## SOAL TERTULIS 1
Dalam teks tentang raj'at, apa makna kata "raj'at" secara leksikal?
## SOAL TERTULIS 2
Cetaklah seluruh bagian teks tentang raj'at, dari "Please Wait" sampai ke "sebelum digelarnya hari kiamat.".
## SOAL TERTULIS 3
Pada kalimat dalam teks tentang raj'at yang diawali "Raj'at bermakna kembali ke dunia", peristiwa atau tahap apa saja yang dijadikan patokan waktu raj'at? Sebutkan semuanya.

## TEKS YANG DITAMPILKAN

==*==

Please Wait
12098
Raj'at merupakan salah satu keyakinan yang dianut oleh Syiah Imamiyah. Raj'at bermakna kembali ke dunia setelah kematian yang terjadi sebelum akhirat dengan rentang waktu yang tidak terlalu lama setelah munculnya Imam Mahdi As dan sebelum syahadahnya dan digelarnya hari Kiamat.
Raj'at tidak bersifat umum melainkan terkhusus untuk orang-orang mukmin sejati dan orang-orang musyrik hakiki.
"Raj'at" secara leksikal bermakna kembali atau mudik.[1] Raj'at secara teknis bermakna bahwa sebagian orang (orang-orang mukmin sejati dan kaum musyrikin hakiki) akan kembali ke dunia setelah kematian (mereka) dan sebelum digelarnya hari kiamat.
Keyakinan terhadap raj'at merupakan salah satu keyakinan mazhab Ahlulbait yang bersandar pada banyak ayat dan riwayat.

==*==

## INFORMASI HASIL EKSTRAKSI
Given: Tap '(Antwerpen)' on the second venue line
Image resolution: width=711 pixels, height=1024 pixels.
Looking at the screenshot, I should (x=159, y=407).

==*==

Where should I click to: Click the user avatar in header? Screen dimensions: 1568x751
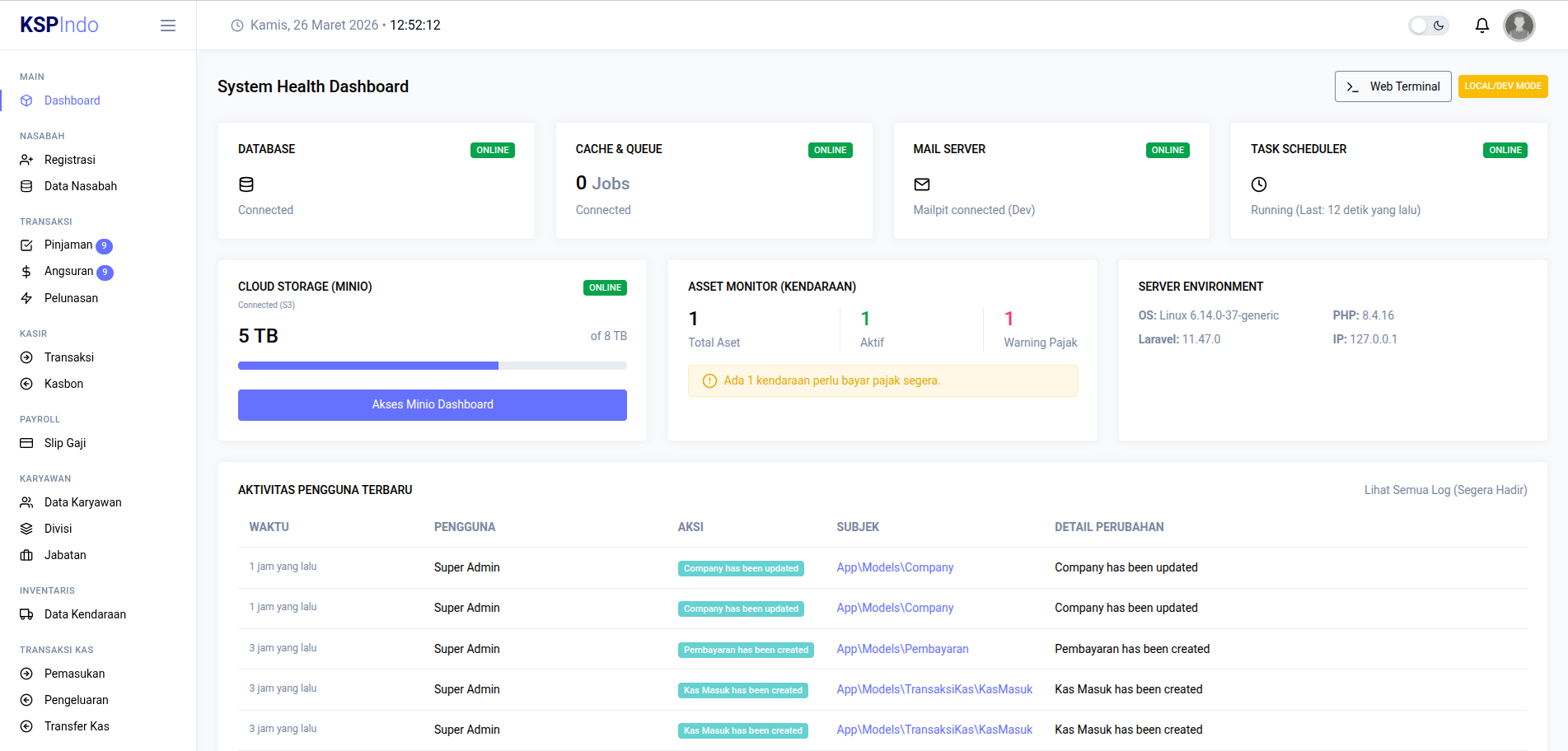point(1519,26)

==*==

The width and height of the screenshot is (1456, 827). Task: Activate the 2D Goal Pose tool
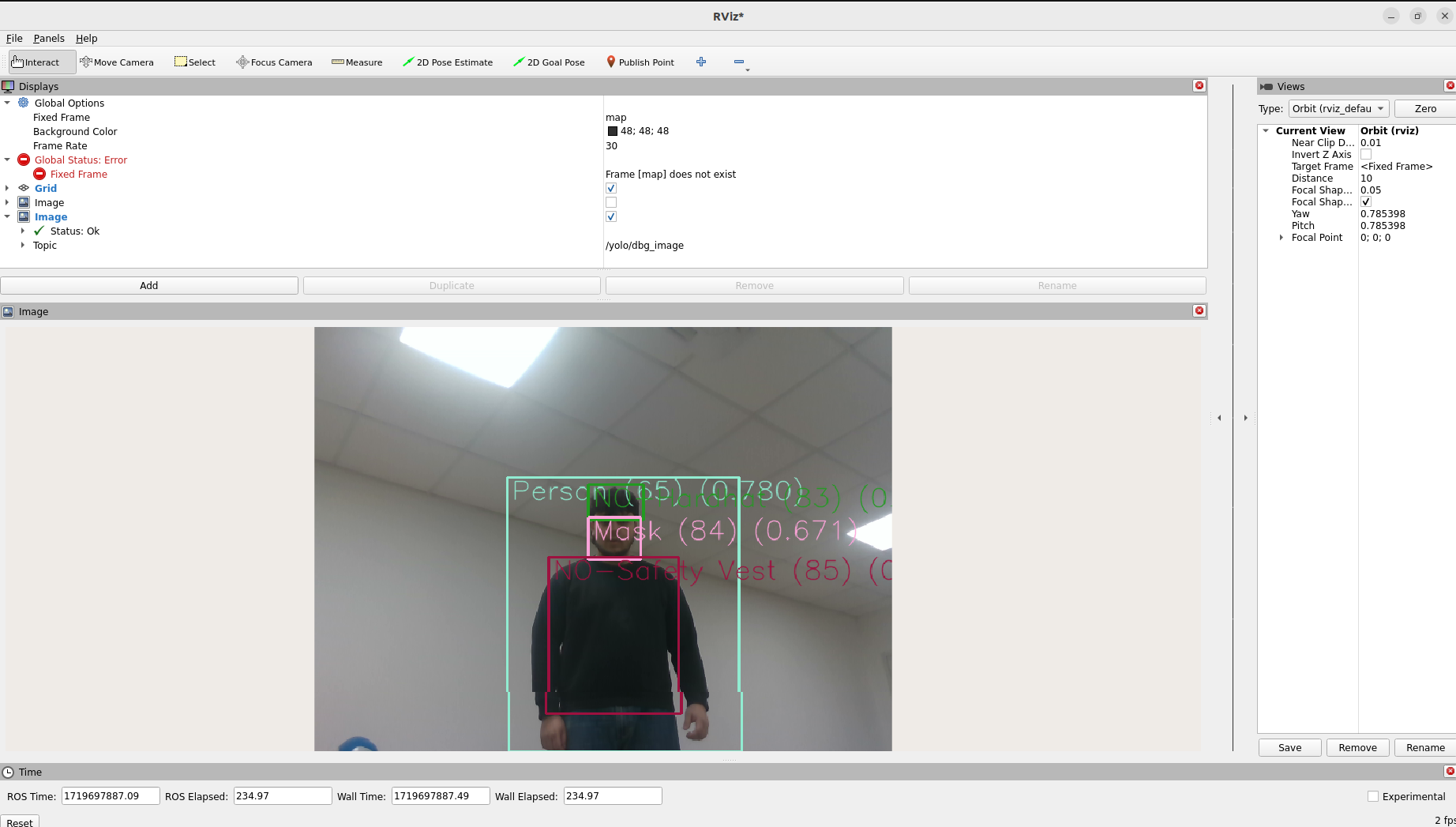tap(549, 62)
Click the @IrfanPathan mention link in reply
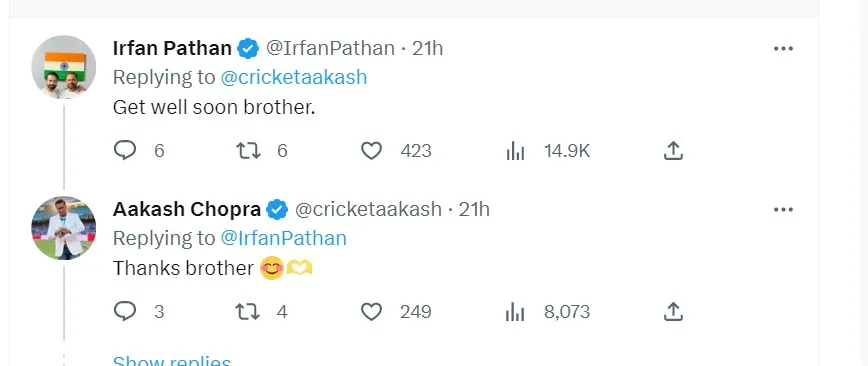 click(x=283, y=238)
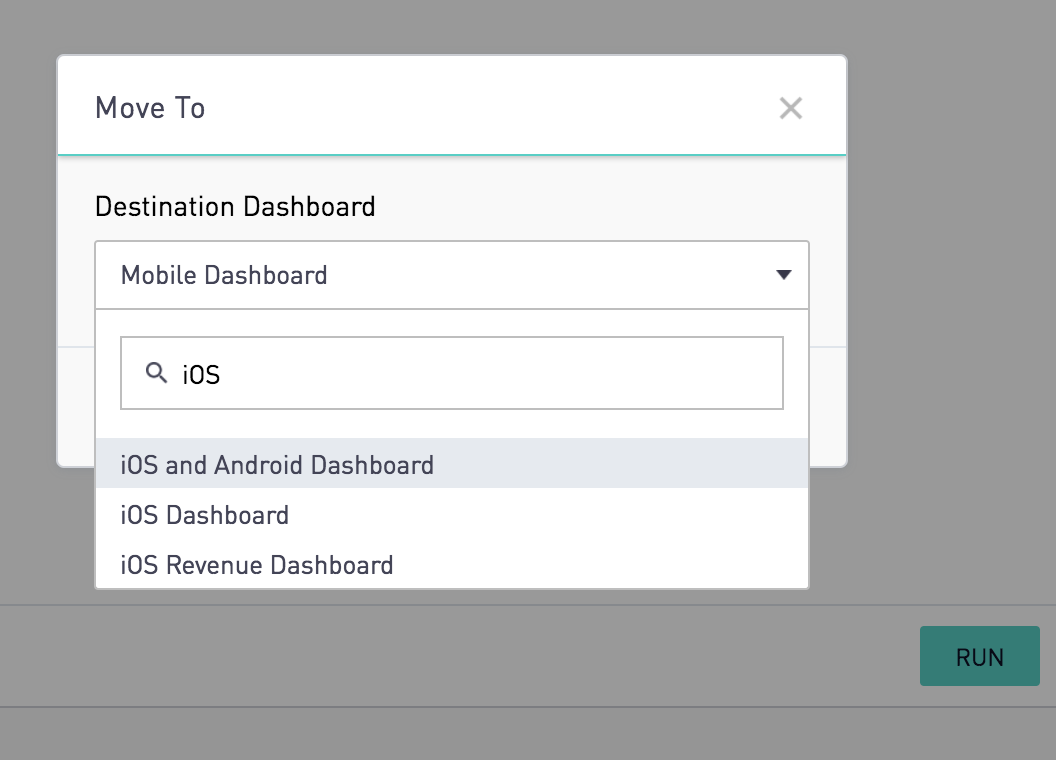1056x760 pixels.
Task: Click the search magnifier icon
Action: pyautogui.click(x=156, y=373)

==*==

## JAWABAN LATIHAN 1
Kembali atau mudik.

## JAWABAN LATIHAN 2
Please Wait
12098
Raj'at merupakan salah satu keyakinan yang dianut oleh Syiah Imamiyah. Raj'at bermakna kembali ke dunia setelah kematian yang terjadi sebelum akhirat dengan rentang waktu yang tidak terlalu lama setelah munculnya Imam Mahdi As dan sebelum syahadahnya dan digelarnya hari Kiamat.
Raj'at tidak bersifat umum melainkan terkhusus untuk orang-orang mukmin sejati dan orang-orang musyrik hakiki.
"Raj'at" secara leksikal bermakna kembali atau mudik.[1] Raj'at secara teknis bermakna bahwa sebagian orang (orang-orang mukmin sejati dan kaum musyrikin hakiki) akan kembali ke dunia setelah kematian (mereka) dan sebelum digelarnya hari kiamat.

## JAWABAN LATIHAN 3
- kematian
- akhirat
- munculnya Imam Mahdi As
- syahadah Imam Mahdi As
- digelarnya hari Kiamat